私が不思議でならないのは、番組で誰かを好意的に取り上げると、出演者全員が
好意的ににこにことしていて、私など嫌いな人間にそういうことは難しいので
口ではさすがに嫌いとは言いませんが、ひきつっていたわけです。

瀬戸内さんは、安保法制案に反対なさり国会前でアジ演説すらなさっていました。
戦争に良い戦争はない、どの戦争も悪い、と。
それはその通りなのですが、仕掛けられる戦争だってあるわけです。
軍靴の足音が聞こえるというのですが、しかしそれは中国や北朝鮮のそれではありませんか?
有事のその時、丸腰でいていいのかどうかという意見も一方にあるわけですが、テレビは
そのアジ演説の部分を流しっぱなしで、コメンテーターで誰一人そこに
触れる人はいないので、結局その部分だけ政治的刷り込みになりかねないのですね。
「戦争はやってはいけない、悪しきものだ」というコンセプト自体は間違っては
いないので、それが即日本は憲法を改正してはならない、という文脈に
すり替えられてしまいます。
番組の作りても真矢さんや国分くんら司会者も出演者も、そこまで意識しているか
どうか知りませんが、テレビの功罪の罪のほうでしょう。

それと、ひっかかったのは寂聴さんの言葉「あの世があるかどうか、怪しくなってきた」と。
本当に率直な人だとは思うのですが、私などは仰天します。

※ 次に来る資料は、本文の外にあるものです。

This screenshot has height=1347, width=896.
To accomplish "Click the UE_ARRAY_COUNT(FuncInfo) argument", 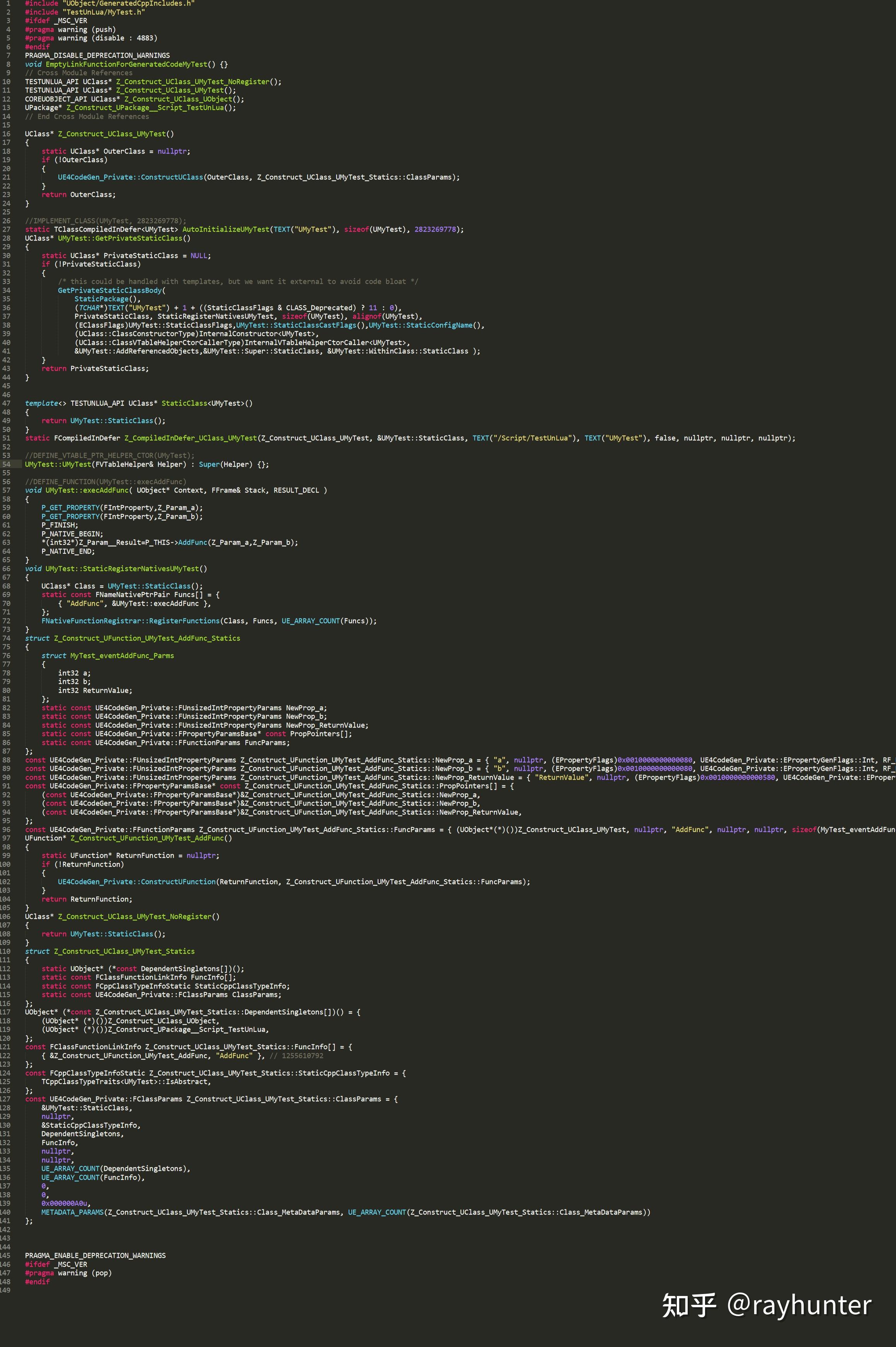I will (92, 1177).

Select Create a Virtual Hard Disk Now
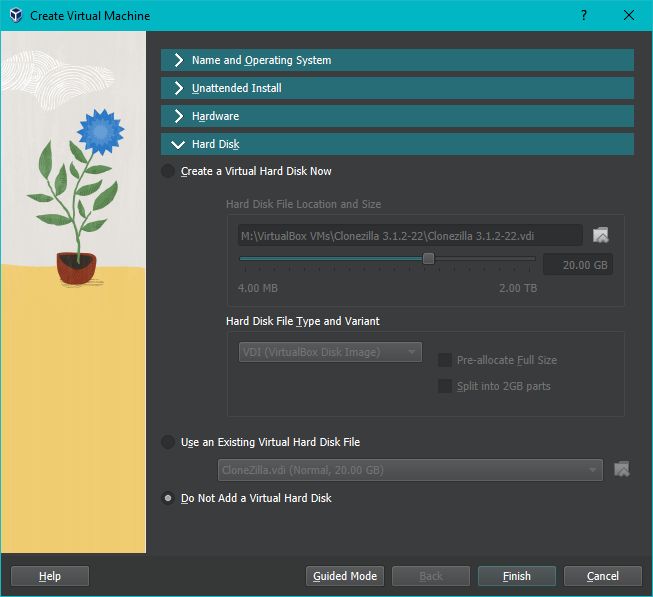(x=168, y=172)
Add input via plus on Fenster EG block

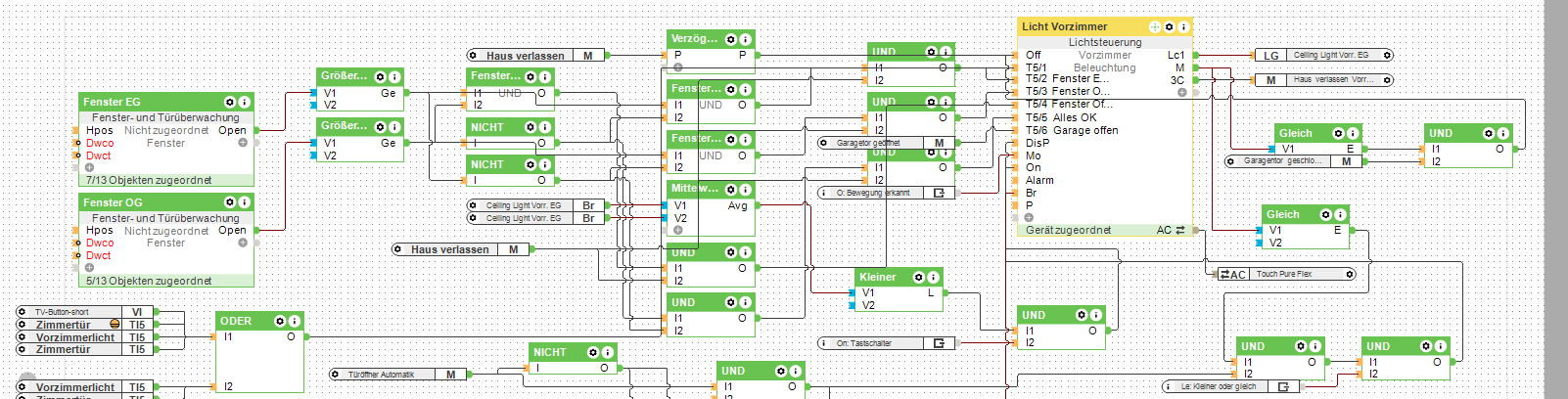tap(89, 167)
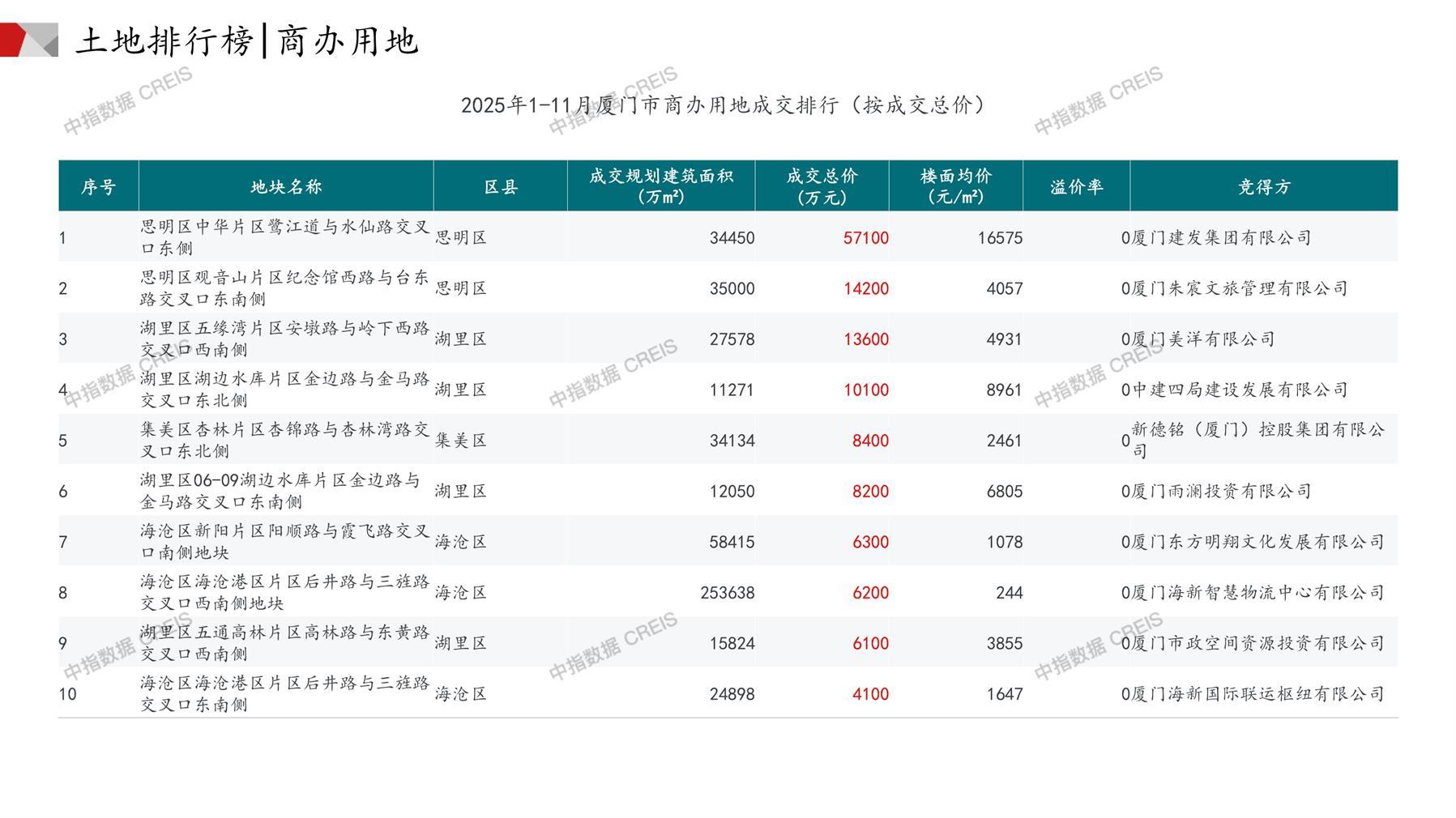Click the floor price value 16575
This screenshot has height=818, width=1456.
point(1000,238)
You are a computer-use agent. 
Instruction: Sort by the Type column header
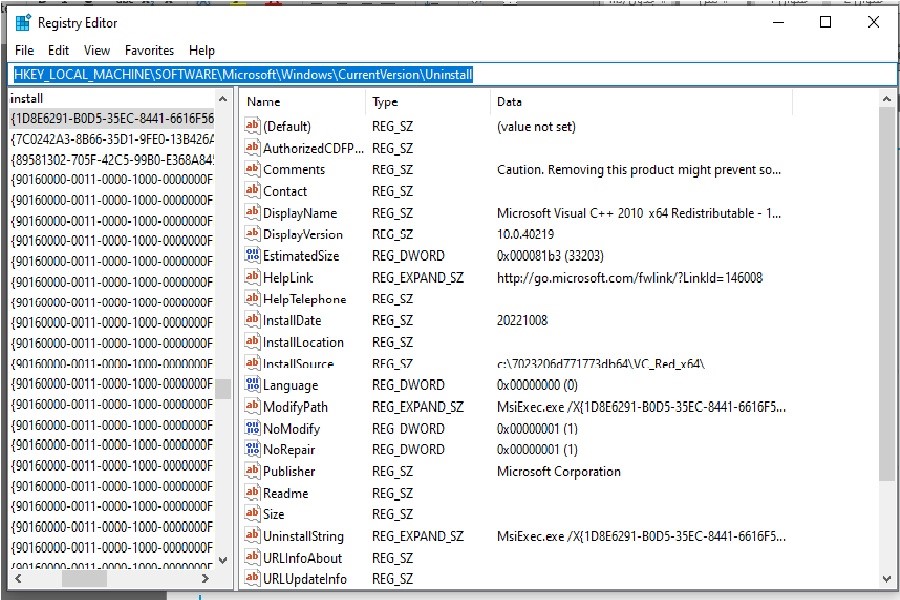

あの世の存在を知らぬまま、
神仏を説いていらしたのか、と。
この世ではないもう一つ別の世界を、何らかの形で体感している人以外、神仏は
語れないと思います。
そういう意味では、世の中にどれほど本物の宗教家がいるでしょうか。
あの世を視ず聴かずの人が、何かを語るにしてもそれは道徳談話、この世を生き抜くための
説話ではあり得ても、宗教家の言葉ではありません。
墨染の衣も、金襴の袈裟も十字架も、ファッションでしかないでしょう。

有名神社の愛憎に依る殺傷事件も、ふと想起します。

もう一人、旧知で画面を通しての再会は鳩山幸さんでした。
当時、世田谷は野沢にあった拙宅に遊びにいらしたこともあった程度には
お付き合いがあったのですが、それはファーストレディになる
前のことです。

色々と愉快で、またけったいなお方ではありました。
民主党が政権を取るのとほぼ同時に、お付き合いも絶えましたが、いまだに
このご夫婦は「宇宙人」を名乗ってらして、宇宙から見れば国境はないなどと
おっしゃっているようですが、だったらご自分の邸宅もわが敷地となさらず、
貧しい人々に開放なさい、と言いたくなります。

乱暴な言い方ですが、国境も敷地と同じことですよ。侵入者がいれば撃退しなければ
乗っ取られ、追い出されてしまいます。追い出されるだけならまだしも、そこに
強姦や拷問、殺戮が伴います。

「変わらないなあ」と思いながら、ご夫婦の姿をテレビでしばらく、見ていました。